#### Exercise prompt:
Lay out the rows below as a Markdown table with the columns "Number" and "Row." Start with the row containing "This screenshot has height=302, width=531.", go on through the row containing "Select page 1", and leave out any blank rows.

--- Input records ---

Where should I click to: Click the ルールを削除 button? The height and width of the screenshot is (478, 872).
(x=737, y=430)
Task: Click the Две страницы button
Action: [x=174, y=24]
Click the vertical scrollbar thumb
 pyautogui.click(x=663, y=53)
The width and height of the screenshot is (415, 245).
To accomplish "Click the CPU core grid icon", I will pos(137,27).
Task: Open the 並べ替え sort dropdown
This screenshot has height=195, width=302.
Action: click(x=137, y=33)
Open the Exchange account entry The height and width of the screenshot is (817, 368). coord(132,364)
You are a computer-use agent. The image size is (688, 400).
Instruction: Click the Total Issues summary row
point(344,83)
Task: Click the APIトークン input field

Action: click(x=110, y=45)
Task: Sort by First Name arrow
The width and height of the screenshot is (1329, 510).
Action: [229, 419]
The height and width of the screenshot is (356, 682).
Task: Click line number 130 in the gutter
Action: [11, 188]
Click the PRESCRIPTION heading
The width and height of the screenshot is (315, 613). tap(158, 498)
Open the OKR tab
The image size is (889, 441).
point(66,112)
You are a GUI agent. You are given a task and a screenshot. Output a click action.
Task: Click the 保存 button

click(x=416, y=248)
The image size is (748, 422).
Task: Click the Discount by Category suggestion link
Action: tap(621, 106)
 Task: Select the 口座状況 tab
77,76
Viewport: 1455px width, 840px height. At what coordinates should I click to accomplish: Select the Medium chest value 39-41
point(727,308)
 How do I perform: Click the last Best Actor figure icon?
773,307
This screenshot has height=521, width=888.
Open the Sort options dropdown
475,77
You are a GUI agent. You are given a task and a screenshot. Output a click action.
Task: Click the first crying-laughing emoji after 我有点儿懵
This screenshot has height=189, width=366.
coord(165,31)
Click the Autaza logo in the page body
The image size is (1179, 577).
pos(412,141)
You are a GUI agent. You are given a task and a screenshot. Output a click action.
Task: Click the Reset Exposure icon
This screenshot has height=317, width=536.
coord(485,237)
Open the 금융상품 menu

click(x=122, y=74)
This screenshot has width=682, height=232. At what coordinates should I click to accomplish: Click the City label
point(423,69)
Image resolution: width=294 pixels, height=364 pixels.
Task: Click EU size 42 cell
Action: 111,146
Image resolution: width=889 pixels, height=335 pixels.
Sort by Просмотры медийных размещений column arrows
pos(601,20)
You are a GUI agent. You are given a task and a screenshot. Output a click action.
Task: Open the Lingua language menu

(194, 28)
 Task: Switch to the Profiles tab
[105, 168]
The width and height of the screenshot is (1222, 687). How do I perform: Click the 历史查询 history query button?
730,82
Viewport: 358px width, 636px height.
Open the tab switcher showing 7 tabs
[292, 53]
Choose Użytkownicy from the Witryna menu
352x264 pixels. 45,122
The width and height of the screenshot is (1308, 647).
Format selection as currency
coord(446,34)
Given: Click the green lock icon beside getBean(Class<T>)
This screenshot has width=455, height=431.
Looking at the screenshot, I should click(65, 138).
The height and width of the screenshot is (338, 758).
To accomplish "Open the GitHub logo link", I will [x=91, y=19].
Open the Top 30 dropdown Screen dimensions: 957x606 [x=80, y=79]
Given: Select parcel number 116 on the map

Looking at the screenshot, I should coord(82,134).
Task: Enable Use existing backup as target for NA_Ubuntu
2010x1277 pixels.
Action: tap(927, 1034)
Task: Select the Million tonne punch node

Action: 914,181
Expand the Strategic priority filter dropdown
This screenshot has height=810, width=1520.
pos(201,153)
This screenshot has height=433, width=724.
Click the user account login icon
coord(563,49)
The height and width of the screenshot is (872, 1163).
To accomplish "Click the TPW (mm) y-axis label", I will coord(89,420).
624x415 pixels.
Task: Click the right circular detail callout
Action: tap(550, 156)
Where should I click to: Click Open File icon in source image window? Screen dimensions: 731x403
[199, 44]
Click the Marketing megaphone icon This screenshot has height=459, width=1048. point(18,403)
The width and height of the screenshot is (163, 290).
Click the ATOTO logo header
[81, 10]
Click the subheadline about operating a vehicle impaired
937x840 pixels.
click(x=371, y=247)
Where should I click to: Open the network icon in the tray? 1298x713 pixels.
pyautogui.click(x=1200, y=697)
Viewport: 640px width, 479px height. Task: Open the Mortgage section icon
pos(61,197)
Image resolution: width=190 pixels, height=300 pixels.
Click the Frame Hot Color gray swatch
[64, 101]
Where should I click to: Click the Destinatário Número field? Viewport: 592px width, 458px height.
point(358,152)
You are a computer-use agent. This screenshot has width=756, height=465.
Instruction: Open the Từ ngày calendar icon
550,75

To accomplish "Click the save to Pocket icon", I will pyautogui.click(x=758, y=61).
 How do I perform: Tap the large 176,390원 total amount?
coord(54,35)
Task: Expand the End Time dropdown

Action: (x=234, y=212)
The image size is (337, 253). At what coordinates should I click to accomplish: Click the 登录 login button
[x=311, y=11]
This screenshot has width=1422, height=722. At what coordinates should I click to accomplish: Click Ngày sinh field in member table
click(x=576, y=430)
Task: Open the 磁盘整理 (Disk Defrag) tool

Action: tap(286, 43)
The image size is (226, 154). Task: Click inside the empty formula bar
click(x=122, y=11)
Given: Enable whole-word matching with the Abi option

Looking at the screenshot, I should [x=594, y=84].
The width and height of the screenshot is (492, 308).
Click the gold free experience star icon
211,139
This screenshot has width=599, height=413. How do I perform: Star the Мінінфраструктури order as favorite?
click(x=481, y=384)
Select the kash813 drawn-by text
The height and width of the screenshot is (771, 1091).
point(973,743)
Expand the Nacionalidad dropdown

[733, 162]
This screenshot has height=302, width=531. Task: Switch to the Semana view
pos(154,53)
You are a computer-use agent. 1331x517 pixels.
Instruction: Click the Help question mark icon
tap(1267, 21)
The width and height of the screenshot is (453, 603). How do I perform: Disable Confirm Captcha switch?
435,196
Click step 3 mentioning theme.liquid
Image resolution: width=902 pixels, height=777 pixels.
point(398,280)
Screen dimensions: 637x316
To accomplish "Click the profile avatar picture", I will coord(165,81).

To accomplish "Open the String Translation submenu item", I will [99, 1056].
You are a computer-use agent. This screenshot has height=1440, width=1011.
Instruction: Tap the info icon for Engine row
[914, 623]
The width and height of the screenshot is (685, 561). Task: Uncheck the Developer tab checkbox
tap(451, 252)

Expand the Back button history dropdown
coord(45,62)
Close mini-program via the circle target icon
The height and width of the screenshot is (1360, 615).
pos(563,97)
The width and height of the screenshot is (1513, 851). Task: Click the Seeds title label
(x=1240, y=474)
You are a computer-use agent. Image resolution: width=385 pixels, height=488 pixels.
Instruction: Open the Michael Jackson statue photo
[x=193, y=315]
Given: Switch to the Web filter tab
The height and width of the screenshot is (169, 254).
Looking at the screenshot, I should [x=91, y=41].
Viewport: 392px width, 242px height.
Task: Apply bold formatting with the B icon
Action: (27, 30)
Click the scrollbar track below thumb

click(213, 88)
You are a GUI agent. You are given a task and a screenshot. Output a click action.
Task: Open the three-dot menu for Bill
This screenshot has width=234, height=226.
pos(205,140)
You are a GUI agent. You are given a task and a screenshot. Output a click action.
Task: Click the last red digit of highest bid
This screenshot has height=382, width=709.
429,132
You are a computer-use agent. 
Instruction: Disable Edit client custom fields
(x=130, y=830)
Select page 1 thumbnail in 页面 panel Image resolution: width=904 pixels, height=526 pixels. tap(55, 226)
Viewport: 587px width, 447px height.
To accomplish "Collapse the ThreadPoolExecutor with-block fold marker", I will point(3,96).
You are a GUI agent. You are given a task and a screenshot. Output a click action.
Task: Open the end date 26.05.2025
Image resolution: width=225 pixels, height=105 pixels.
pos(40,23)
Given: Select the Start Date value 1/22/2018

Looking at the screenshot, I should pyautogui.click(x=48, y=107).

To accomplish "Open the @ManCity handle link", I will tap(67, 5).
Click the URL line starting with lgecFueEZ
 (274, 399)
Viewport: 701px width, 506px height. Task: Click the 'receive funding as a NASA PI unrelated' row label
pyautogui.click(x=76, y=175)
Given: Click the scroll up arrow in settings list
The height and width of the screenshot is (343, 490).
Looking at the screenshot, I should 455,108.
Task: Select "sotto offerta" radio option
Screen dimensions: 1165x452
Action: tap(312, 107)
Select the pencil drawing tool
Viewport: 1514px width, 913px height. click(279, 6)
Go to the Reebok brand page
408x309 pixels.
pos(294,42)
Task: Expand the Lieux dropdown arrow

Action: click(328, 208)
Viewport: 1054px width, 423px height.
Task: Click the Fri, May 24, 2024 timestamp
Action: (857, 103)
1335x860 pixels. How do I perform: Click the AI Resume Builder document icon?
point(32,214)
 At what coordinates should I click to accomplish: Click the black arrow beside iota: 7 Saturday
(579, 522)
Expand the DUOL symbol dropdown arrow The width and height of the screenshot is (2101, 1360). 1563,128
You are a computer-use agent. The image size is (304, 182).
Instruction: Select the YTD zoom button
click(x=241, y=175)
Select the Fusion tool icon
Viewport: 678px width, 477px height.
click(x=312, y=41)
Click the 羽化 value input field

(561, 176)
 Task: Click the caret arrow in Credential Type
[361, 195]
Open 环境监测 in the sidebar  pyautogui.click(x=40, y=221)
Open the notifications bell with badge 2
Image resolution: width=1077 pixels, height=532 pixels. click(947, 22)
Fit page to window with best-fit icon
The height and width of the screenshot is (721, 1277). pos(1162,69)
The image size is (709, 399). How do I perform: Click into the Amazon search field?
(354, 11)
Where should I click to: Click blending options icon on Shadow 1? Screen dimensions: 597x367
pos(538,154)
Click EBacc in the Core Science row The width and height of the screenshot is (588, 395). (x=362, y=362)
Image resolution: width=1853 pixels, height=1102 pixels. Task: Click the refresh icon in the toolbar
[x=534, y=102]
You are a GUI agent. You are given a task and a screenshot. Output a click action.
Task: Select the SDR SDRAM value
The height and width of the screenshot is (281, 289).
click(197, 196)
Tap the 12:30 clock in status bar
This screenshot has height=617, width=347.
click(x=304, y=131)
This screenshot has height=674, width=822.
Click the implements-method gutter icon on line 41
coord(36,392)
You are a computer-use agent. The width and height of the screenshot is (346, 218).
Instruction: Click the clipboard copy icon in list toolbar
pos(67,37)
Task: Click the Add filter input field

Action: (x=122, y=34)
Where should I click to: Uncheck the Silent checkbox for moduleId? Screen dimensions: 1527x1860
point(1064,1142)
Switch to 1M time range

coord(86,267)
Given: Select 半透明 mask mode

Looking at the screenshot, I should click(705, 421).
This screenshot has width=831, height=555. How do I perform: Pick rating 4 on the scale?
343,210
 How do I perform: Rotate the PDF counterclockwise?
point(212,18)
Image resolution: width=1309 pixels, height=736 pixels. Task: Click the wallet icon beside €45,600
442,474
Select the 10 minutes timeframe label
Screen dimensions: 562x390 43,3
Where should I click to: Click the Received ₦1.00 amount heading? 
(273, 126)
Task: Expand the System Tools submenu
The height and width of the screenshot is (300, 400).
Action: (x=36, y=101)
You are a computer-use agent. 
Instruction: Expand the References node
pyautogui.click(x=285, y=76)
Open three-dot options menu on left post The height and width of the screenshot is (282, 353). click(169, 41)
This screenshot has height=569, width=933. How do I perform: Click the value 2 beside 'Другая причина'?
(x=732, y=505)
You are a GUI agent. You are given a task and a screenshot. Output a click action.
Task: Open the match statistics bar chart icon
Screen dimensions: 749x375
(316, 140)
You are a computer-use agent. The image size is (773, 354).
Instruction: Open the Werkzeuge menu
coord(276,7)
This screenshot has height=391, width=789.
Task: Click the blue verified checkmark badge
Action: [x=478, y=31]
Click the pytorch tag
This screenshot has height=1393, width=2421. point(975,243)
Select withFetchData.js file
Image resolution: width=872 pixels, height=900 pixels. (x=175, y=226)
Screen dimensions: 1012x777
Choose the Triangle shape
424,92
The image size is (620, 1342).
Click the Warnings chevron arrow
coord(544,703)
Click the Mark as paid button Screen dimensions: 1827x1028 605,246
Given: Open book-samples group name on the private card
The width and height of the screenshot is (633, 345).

---

#### Task solution:
| Number | Row |
|---|---|
| 1 | This screenshot has height=302, width=531. Task: Switch to the Semana view |
| 2 | pos(154,53) |
| 3 | You are a computer-use agent. 1331x517 pixels. |
| 4 | Instruction: Click the Help question mark icon |
| 5 | tap(1267, 21) |
| 6 | The width and height of the screenshot is (453, 603). How do I perform: Disable Confirm Captcha switch? |
| 7 | 435,196 |
| 8 | Click step 3 mentioning theme.liquid |
| 9 | Image resolution: width=902 pixels, height=777 pixels. |
| 10 | point(398,280) |
| 11 | Screen dimensions: 637x316 |
| 12 | To accomplish "Click the profile avatar picture", I will coord(165,81). |
| 13 | To accomplish "Open the String Translation submenu item", I will [99, 1056]. |
| 14 | You are a computer-use agent. This screenshot has height=1440, width=1011. |
| 15 | Instruction: Tap the info icon for Engine row |
| 16 | [914, 623] |
| 17 | The width and height of the screenshot is (685, 561). Task: Uncheck the Developer tab checkbox |
| 18 | tap(451, 252) |
| 19 | Expand the Back button history dropdown |
| 20 | coord(45,62) |
| 21 | Close mini-program via the circle target icon |
| 22 | The height and width of the screenshot is (1360, 615). |
| 23 | pos(563,97) |
| 24 | The width and height of the screenshot is (1513, 851). Task: Click the Seeds title label |
| 25 | (x=1240, y=474) |
| 26 | You are a computer-use agent. Image resolution: width=385 pixels, height=488 pixels. |
| 27 | Instruction: Open the Michael Jackson statue photo |
| 28 | [x=193, y=315] |
| 29 | Given: Switch to the Web filter tab |
| 30 | The height and width of the screenshot is (169, 254). |
| 31 | Looking at the screenshot, I should [x=91, y=41]. |
| 32 | Viewport: 392px width, 242px height. |
| 33 | Task: Apply bold formatting with the B icon |
| 34 | Action: (27, 30) |
| 35 | Click the scrollbar track below thumb |
| 36 | click(213, 88) |
| 37 | You are a GUI agent. You are given a task and a screenshot. Output a click action. |
| 38 | Task: Open the three-dot menu for Bill |
| 39 | This screenshot has width=234, height=226. |
| 40 | pos(205,140) |
| 41 | You are a GUI agent. You are given a task and a screenshot. Output a click action. |
| 42 | Task: Click the last red digit of highest bid |
| 43 | This screenshot has height=382, width=709. |
| 44 | 429,132 |
| 45 | You are a computer-use agent.  |
| 46 | Instruction: Disable Edit client custom fields |
| 47 | (x=130, y=830) |
| 48 | Select page 1 thumbnail in 页面 panel Image resolution: width=904 pixels, height=526 pixels. tap(55, 226) |